- _TEXT FOR ANALYSIS_:
--------
First off what is nested virtualization? Nested virtualization is the ability to run Hyper-V inside of a virtualized machine. This will allow you to install a physical host with the Hyper-V role installed and then create a virtual machine (VM) and install Hyper-V which in turn will allow you to run additional VMs.
For instructor-led Windows Server 2016 training, see our course schedule.
For Windows 10, see Nested virtualization in Windows 10 – What Is It and How to Enable It.
There are few prerequisites that must be met before nested virtualization is supported. There is both operating system and Hyper-V setting that must be configured. These settings are as follows:
- Must be running Windows Server 2016.
- The host and nested VM must be running the same build of Windows Server 2016.
- Min 4 GB RAM on the host.
- Dynamic RAM must be disabled on the nested VM.
- No Checkpoints can be made on the nested VM. (if desired to checkpoint hosted VM in the nested VM must be running version 8 of the VM)
- MAC Address Spoofing has to be enable on the nested VM NIC or a NAT Virtual Switch has to be created.
Once the VM has been configured to be a nested VM it no longer supports live migrations.
How to enable nested virtualization:
- Create a hosted VM running the same operating system as the physical host. Then power it off.
- Configure the host to support nested virtualization:
- Use one of the following PowerShell Cmdlets:
Set-VMProcessor -VMName <VMName> -ExposeVirtualizationExtensions $true
Invoke-WebRequest https:/raw.githubusercontent.com/Microsot/Virtualization-Documentation/maste/hyperv-tools/nested/Enable-NestedVm.ps1 –Outfile ~/enable-NestedVm.ps1 ~Enable-NestedVm.ps1 –VmName <VMName>
Note: The second cmdlet downloads a script from githubusercontent.com and then executes it.
Turn on the nested VM and you are ready to start creating VMs in your nested environment.
--------
- _DATA FOR REVIEW_:

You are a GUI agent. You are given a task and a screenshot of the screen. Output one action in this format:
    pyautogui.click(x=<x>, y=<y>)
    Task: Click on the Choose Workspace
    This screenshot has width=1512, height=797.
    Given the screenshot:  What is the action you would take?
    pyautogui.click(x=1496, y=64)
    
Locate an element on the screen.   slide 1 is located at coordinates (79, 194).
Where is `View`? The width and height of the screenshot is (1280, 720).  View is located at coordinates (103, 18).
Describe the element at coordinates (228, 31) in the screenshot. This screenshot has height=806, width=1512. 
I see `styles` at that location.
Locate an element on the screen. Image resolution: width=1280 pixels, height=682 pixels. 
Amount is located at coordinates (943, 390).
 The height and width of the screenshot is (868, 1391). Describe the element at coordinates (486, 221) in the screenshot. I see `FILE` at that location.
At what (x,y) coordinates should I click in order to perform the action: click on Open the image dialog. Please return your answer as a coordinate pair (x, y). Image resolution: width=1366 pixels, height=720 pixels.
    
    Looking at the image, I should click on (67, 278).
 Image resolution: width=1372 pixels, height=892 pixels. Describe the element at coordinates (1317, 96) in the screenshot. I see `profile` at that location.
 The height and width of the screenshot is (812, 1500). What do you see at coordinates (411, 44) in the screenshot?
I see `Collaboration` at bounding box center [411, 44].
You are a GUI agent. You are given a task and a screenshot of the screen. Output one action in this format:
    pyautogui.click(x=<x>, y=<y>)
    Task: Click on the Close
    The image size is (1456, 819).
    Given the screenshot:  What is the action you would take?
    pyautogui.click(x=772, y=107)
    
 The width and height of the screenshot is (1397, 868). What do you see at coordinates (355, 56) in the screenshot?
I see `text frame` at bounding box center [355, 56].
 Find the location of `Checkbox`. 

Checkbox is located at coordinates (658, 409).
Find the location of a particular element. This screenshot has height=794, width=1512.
--------
- _WORK ORDER_: Copy out the entire text on nested virtualization in Windows Server 2016, keeping every word as it appears. Use only the text about nested virtualization for what follows.

- _ANSWER BOX_:
First off what is nested virtualization? Nested virtualization is the ability to run Hyper-V inside of a virtualized machine. This will allow you to install a physical host with the Hyper-V role installed and then create a virtual machine (VM) and install Hyper-V which in turn will allow you to run additional VMs.
For instructor-led Windows Server 2016 training, see our course schedule.
For Windows 10, see Nested virtualization in Windows 10 – What Is It and How to Enable It.
There are few prerequisites that must be met before nested virtualization is supported. There is both operating system and Hyper-V setting that must be configured. These settings are as follows:
- Must be running Windows Server 2016.
- The host and nested VM must be running the same build of Windows Server 2016.
- Min 4 GB RAM on the host.
- Dynamic RAM must be disabled on the nested VM.
- No Checkpoints can be made on the nested VM. (if desired to checkpoint hosted VM in the nested VM must be running version 8 of the VM)
- MAC Address Spoofing has to be enable on the nested VM NIC or a NAT Virtual Switch has to be created.
Once the VM has been configured to be a nested VM it no longer supports live migrations.
How to enable nested virtualization:
- Create a hosted VM running the same operating system as the physical host. Then power it off.
- Configure the host to support nested virtualization:
- Use one of the following PowerShell Cmdlets:
Set-VMProcessor -VMName <VMName> -ExposeVirtualizationExtensions $true
Invoke-WebRequest https:/raw.githubusercontent.com/Microsot/Virtualization-Documentation/maste/hyperv-tools/nested/Enable-NestedVm.ps1 –Outfile ~/enable-NestedVm.ps1 ~Enable-NestedVm.ps1 –VmName <VMName>
Note: The second cmdlet downloads a script from githubusercontent.com and then executes it.
Turn on the nested VM and you are ready to start creating VMs in your nested environment.